**Instructions for the task:** Can you reproduce only the part of the entries that opens with the line containing "Tap the value" and closes with the line containing "coord(414,75)", swapping "junction box" for "mounting plate" and leaving everything else unchanged?

=== Provided data ===

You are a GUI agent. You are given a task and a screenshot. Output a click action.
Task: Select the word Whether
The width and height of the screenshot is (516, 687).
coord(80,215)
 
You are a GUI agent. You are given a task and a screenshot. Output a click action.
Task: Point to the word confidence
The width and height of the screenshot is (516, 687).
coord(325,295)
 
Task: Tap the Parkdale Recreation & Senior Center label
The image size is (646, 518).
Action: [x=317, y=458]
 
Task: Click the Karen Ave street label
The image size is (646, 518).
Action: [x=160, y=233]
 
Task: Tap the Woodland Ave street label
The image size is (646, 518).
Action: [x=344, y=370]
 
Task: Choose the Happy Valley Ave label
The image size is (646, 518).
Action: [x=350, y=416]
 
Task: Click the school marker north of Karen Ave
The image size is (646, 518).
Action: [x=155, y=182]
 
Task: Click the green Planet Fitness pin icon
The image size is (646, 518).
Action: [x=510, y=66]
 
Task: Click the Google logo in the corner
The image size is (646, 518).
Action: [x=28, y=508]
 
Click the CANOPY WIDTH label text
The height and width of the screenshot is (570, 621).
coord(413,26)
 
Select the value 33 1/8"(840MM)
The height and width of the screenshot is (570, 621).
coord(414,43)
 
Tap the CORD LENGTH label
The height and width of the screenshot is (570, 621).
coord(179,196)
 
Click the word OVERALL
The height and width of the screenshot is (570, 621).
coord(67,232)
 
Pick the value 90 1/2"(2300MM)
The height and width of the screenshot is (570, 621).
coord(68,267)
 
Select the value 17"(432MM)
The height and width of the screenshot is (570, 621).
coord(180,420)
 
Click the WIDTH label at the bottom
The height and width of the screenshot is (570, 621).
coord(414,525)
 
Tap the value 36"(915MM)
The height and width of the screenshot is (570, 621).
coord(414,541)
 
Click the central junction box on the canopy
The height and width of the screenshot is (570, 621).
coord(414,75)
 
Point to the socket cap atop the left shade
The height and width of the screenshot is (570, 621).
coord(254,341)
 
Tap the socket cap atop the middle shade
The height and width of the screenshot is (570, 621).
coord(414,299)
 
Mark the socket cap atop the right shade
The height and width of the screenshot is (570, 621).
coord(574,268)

===

**Answer to the task:**
Tap the value 36"(915MM)
The height and width of the screenshot is (570, 621).
coord(414,541)
 
Click the central mounting plate on the canopy
The height and width of the screenshot is (570, 621).
coord(414,75)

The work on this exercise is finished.